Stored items
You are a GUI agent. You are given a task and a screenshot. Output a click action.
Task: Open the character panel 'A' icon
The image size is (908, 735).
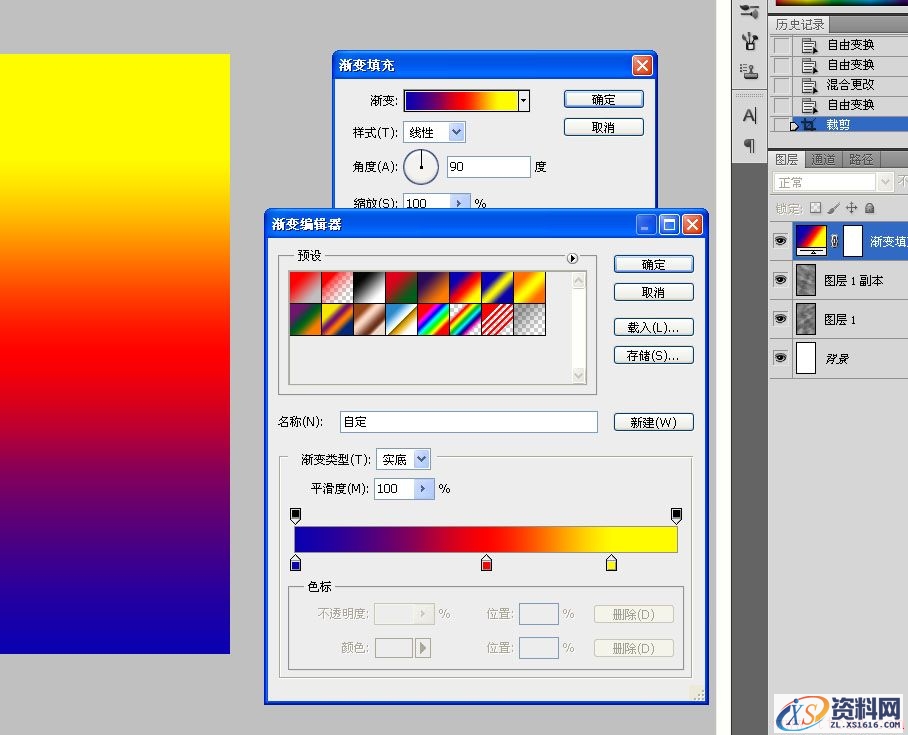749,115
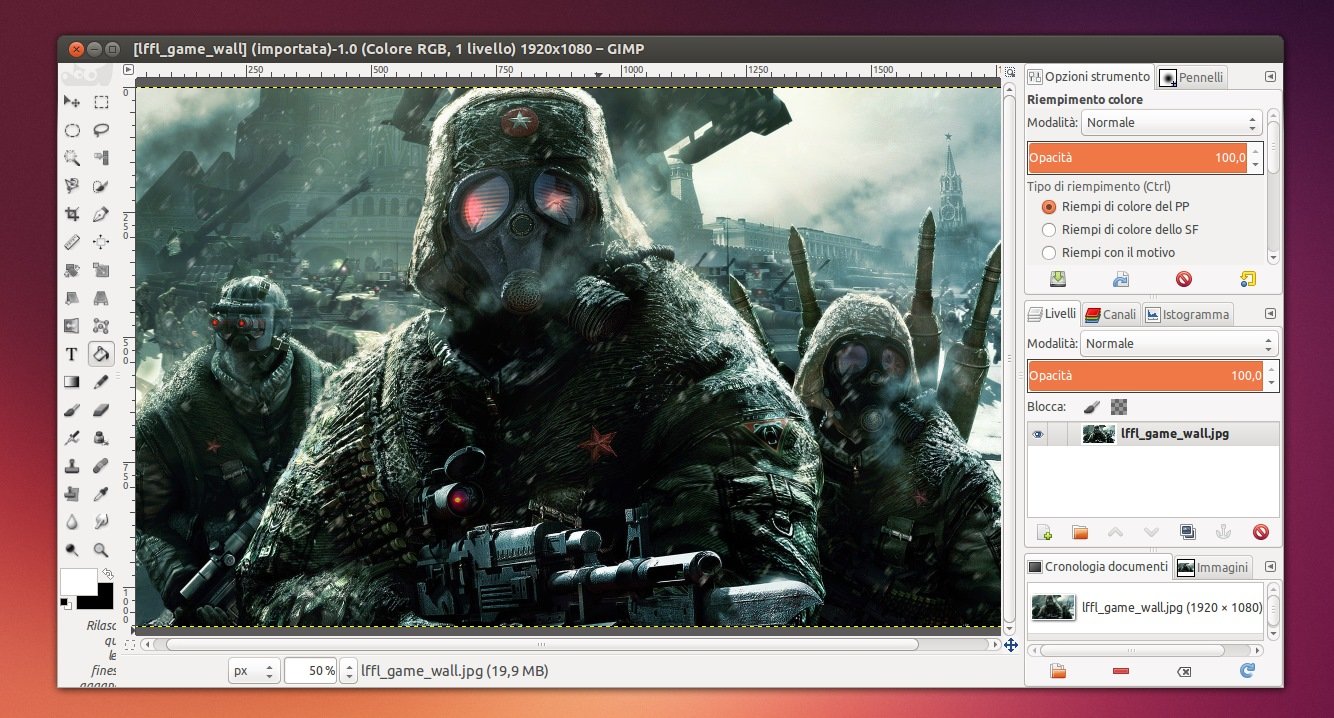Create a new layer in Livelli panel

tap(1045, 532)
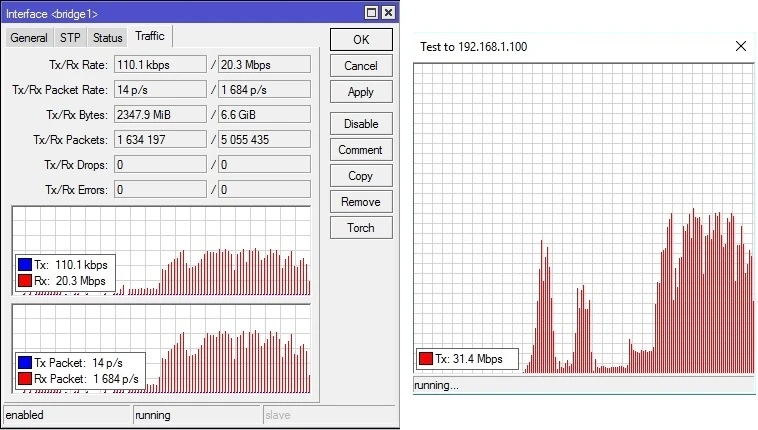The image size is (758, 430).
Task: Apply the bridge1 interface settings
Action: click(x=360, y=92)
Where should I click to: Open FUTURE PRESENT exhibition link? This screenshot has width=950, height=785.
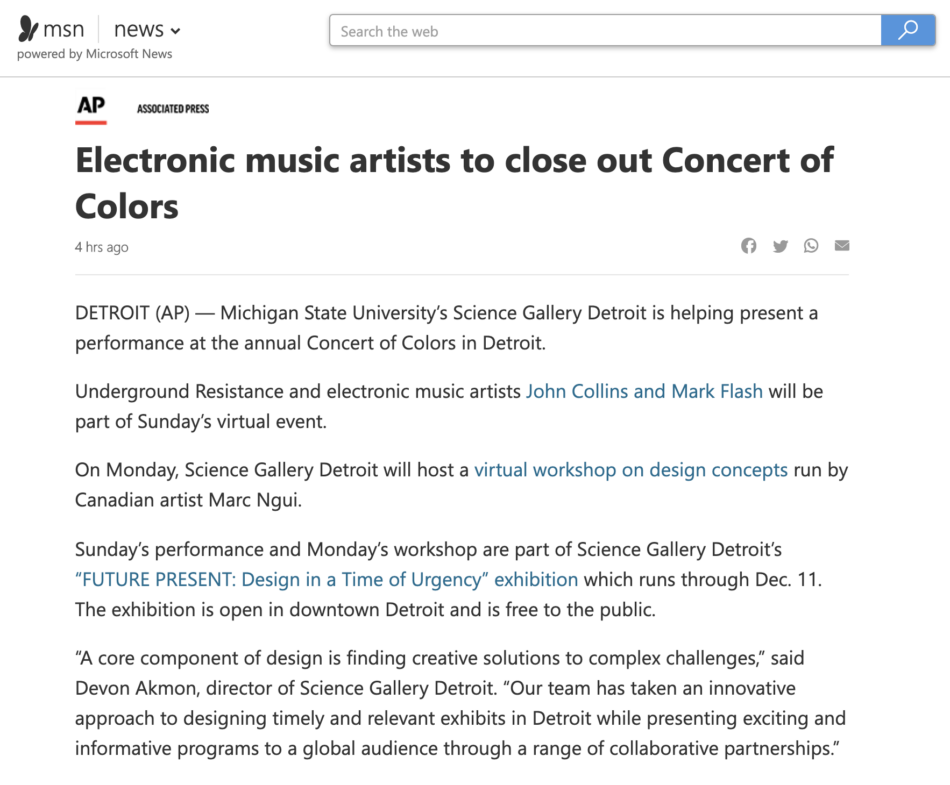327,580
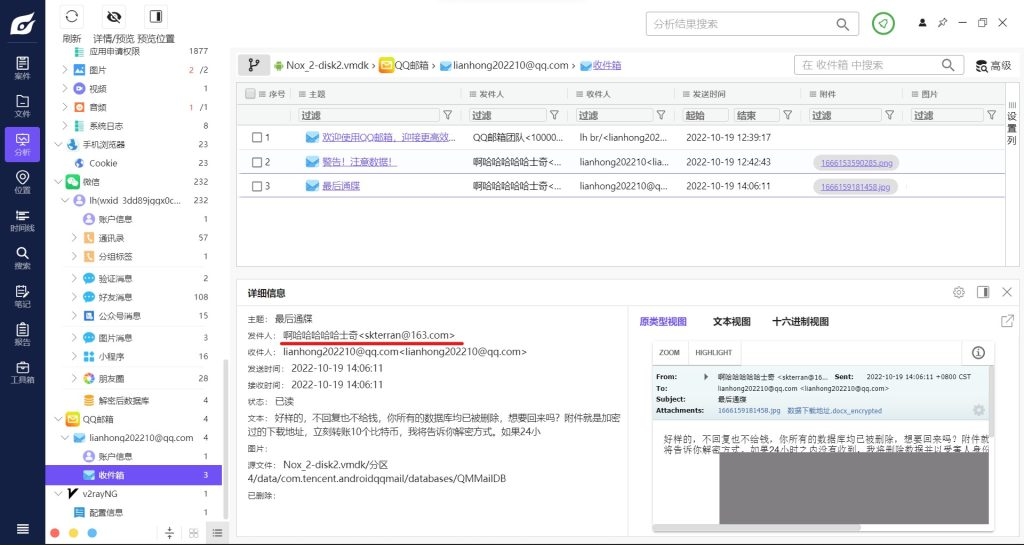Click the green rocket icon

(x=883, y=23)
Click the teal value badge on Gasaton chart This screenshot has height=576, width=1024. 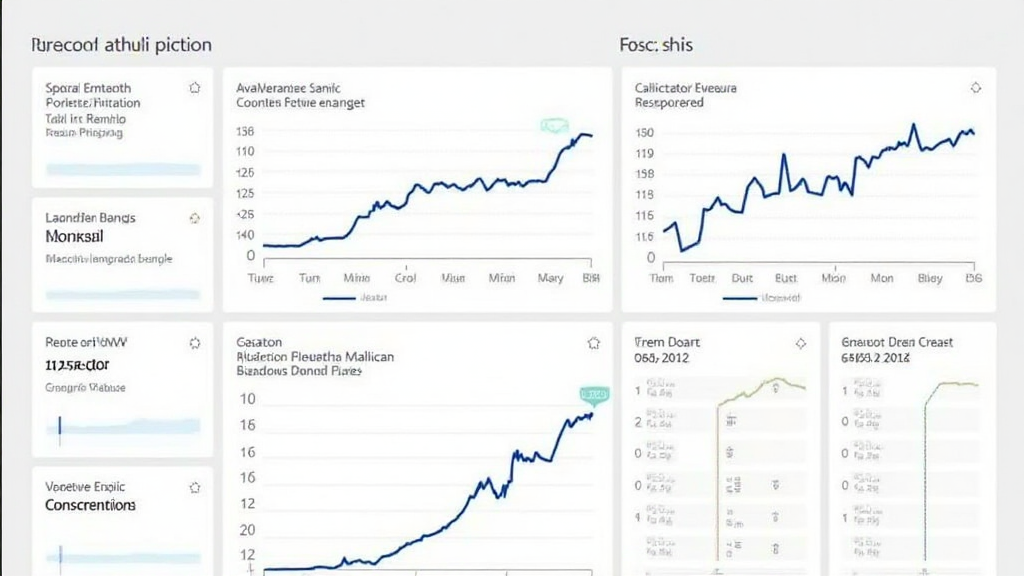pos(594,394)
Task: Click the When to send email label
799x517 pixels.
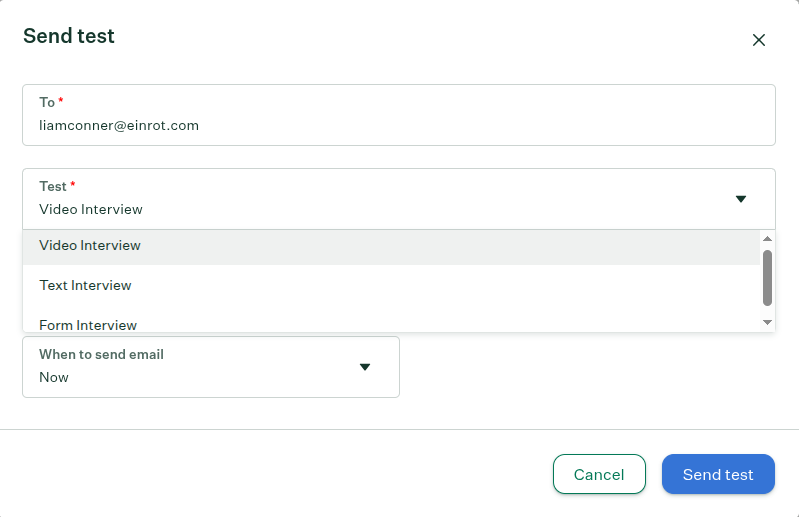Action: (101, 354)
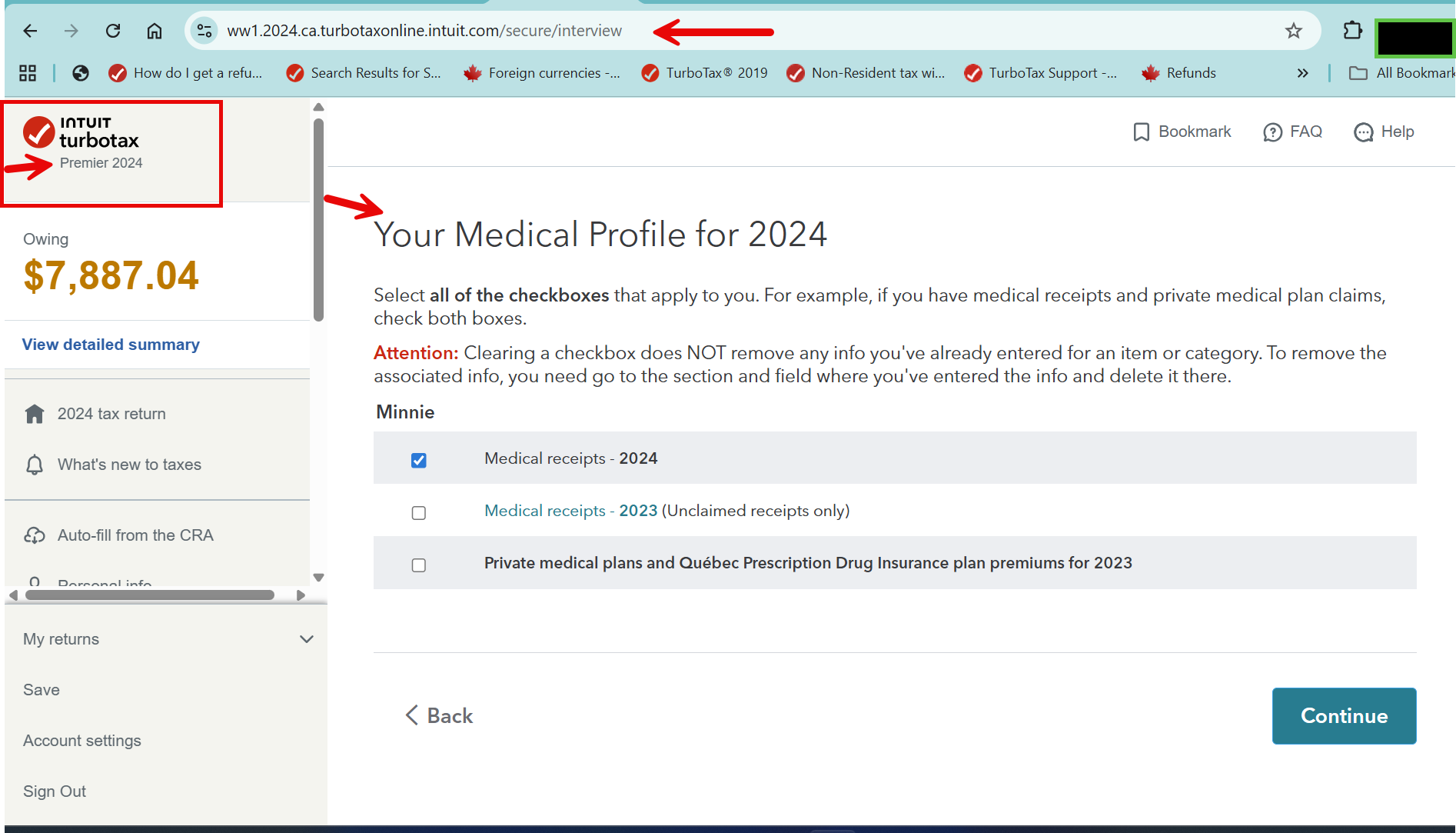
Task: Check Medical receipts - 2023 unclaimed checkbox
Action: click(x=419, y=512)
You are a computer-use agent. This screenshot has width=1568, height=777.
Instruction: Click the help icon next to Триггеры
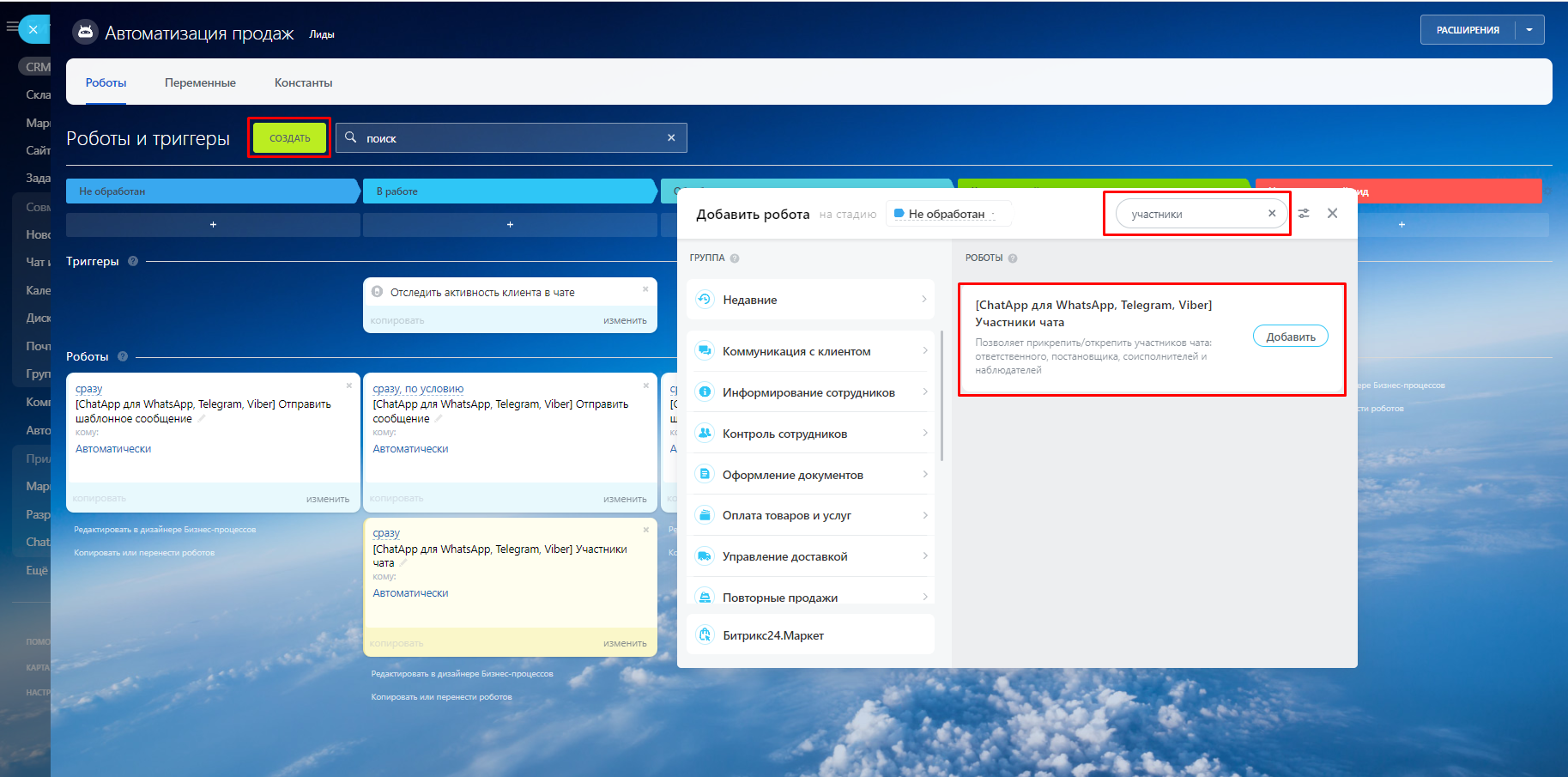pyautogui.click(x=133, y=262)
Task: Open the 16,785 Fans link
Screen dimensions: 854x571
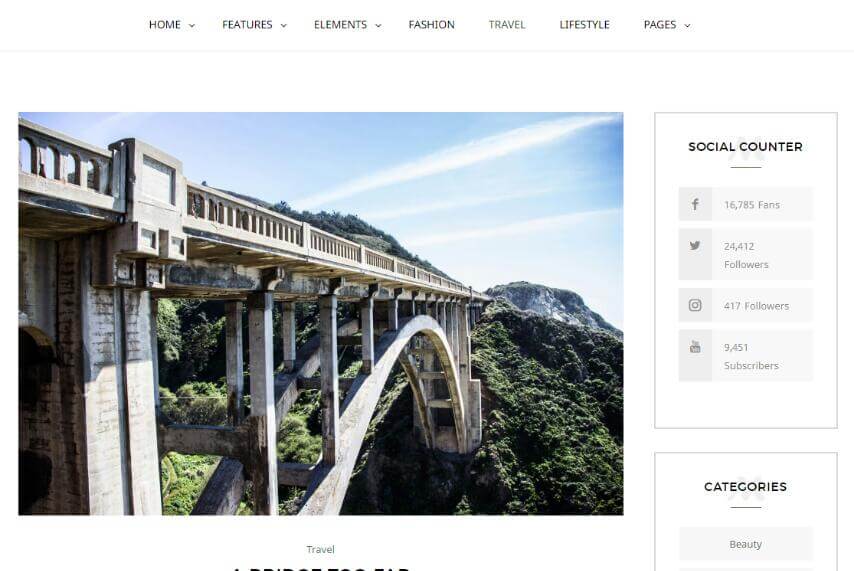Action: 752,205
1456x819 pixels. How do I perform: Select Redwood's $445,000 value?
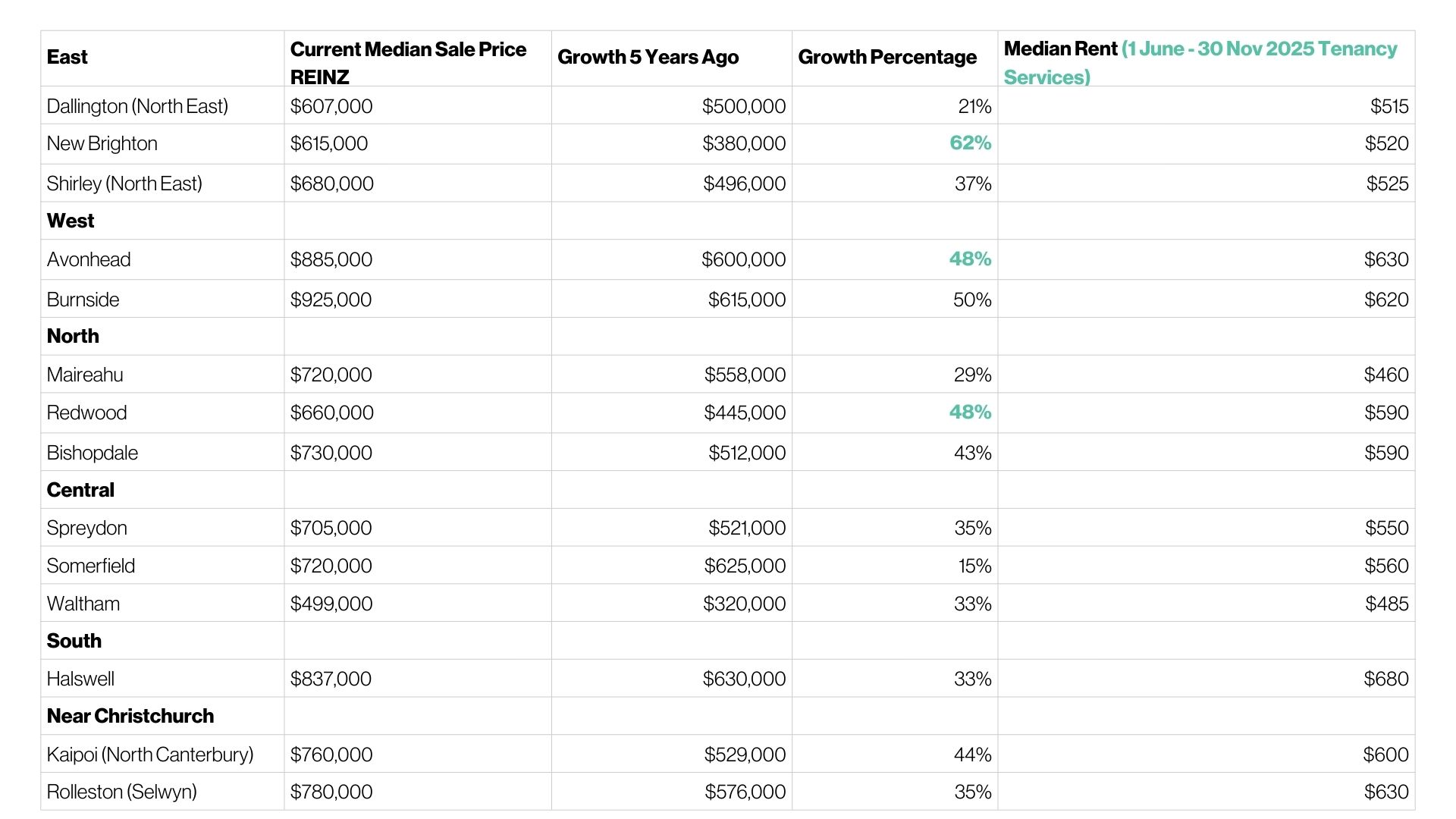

* What to work on
Find the word "agent" in the records. Copy every line it appears in.

* Result of the exercise
You are a GUI agent. You are given a task and a screenshot. Output a click action.
You are a computer-use agent. This screenshot has width=1568, height=777.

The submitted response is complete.